What you have to do: Copy each line of the listing below exactly and drop the images.

Start of Block

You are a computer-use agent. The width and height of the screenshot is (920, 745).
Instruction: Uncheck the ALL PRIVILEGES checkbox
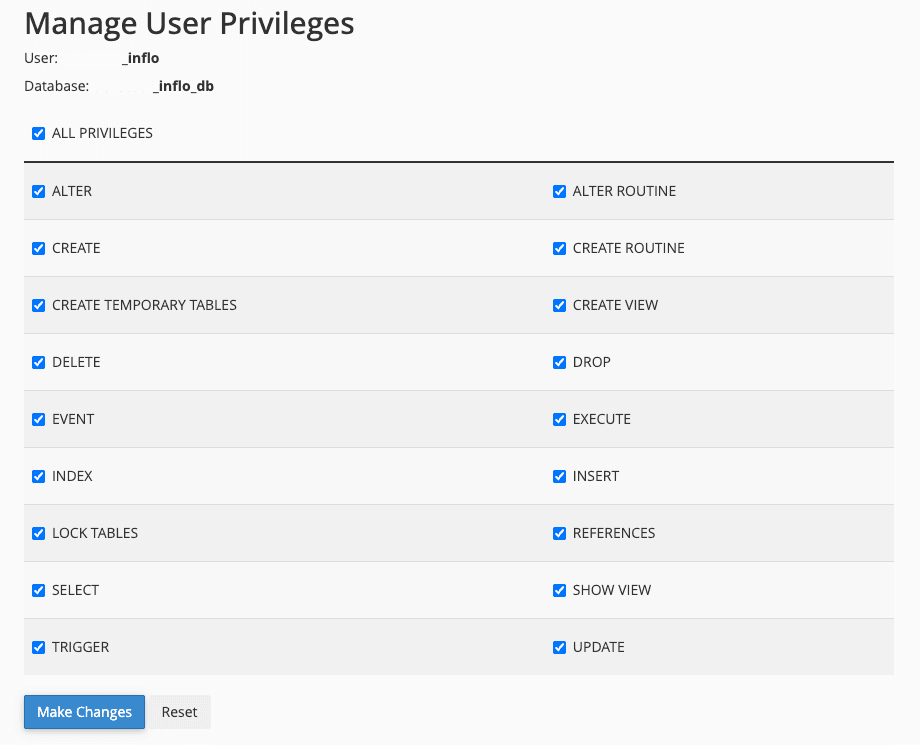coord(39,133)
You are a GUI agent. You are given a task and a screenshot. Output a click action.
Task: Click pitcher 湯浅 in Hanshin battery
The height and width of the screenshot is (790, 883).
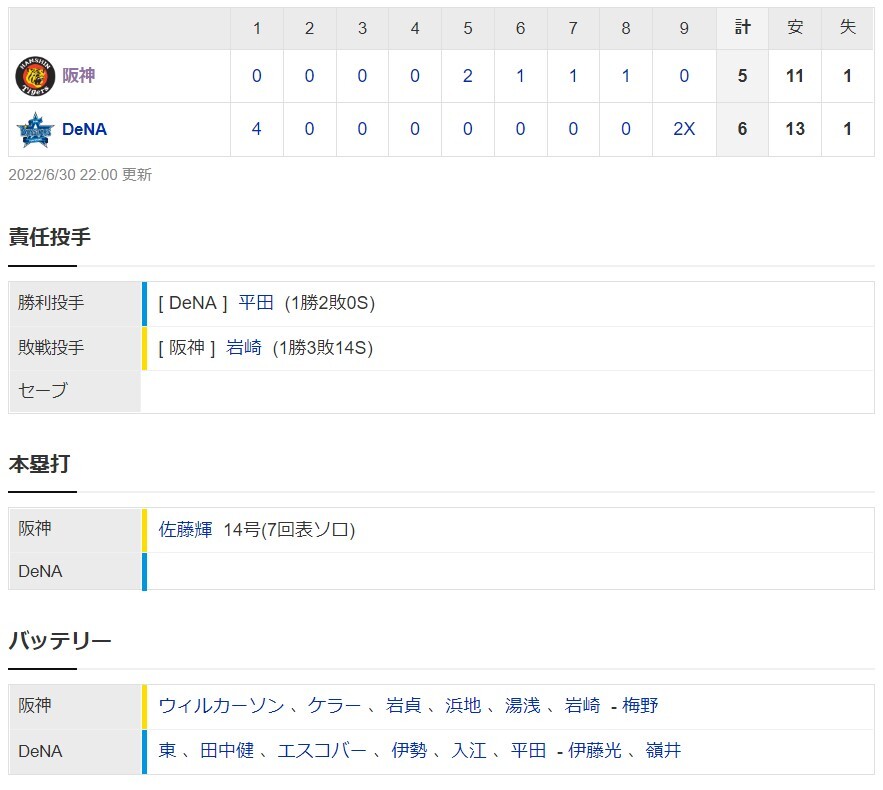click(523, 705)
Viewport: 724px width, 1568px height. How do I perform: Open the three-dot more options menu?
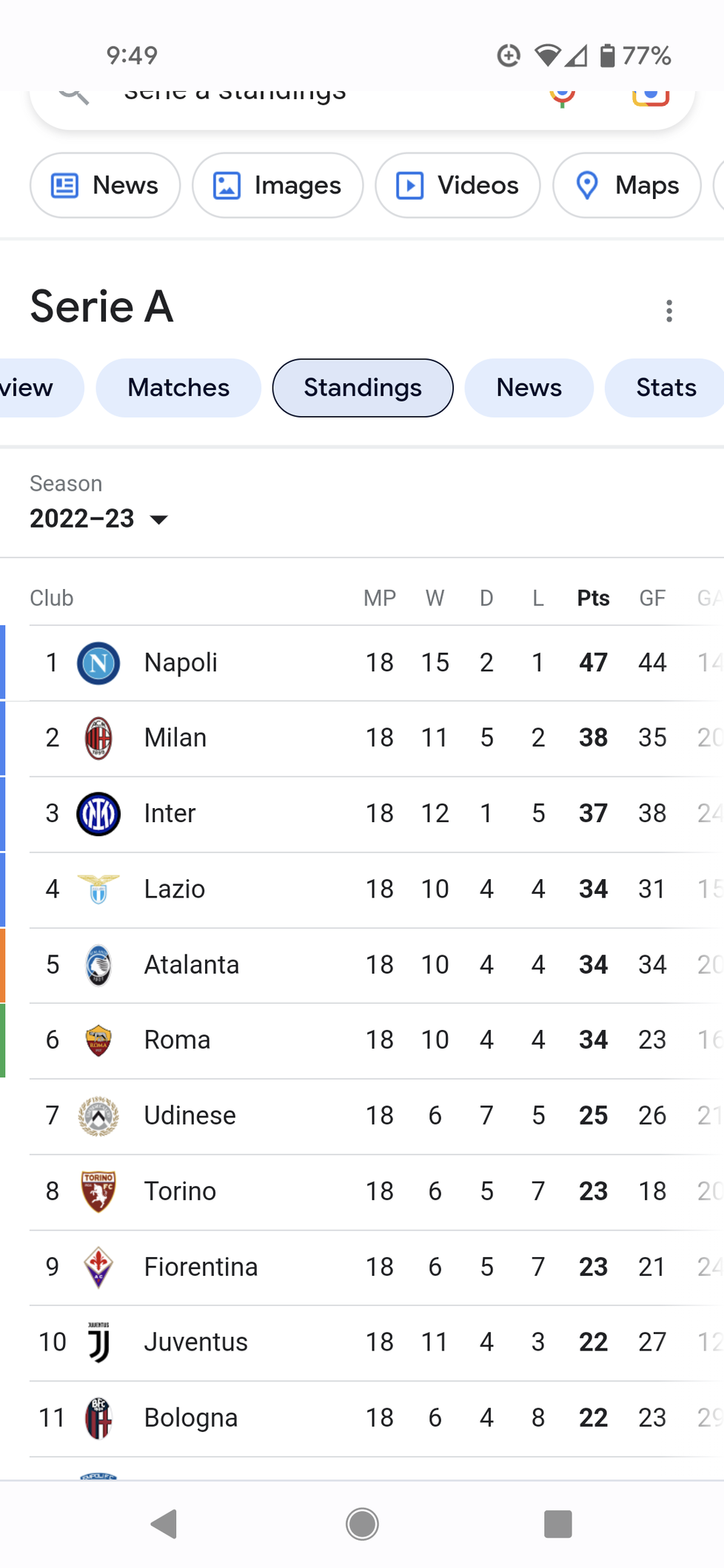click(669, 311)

End of Block

Reply:
You are a computer-use agent. The width and height of the screenshot is (920, 745).
Instruction: Uncheck the ALL PRIVILEGES checkbox
coord(39,133)
You are a GUI agent. You are given a task and a screenshot. Output a click action.
Task: Click pitcher 湯浅 in Hanshin battery
The height and width of the screenshot is (790, 883).
click(523, 705)
Viewport: 724px width, 1568px height. How do I perform: Open the three-dot more options menu?
click(669, 311)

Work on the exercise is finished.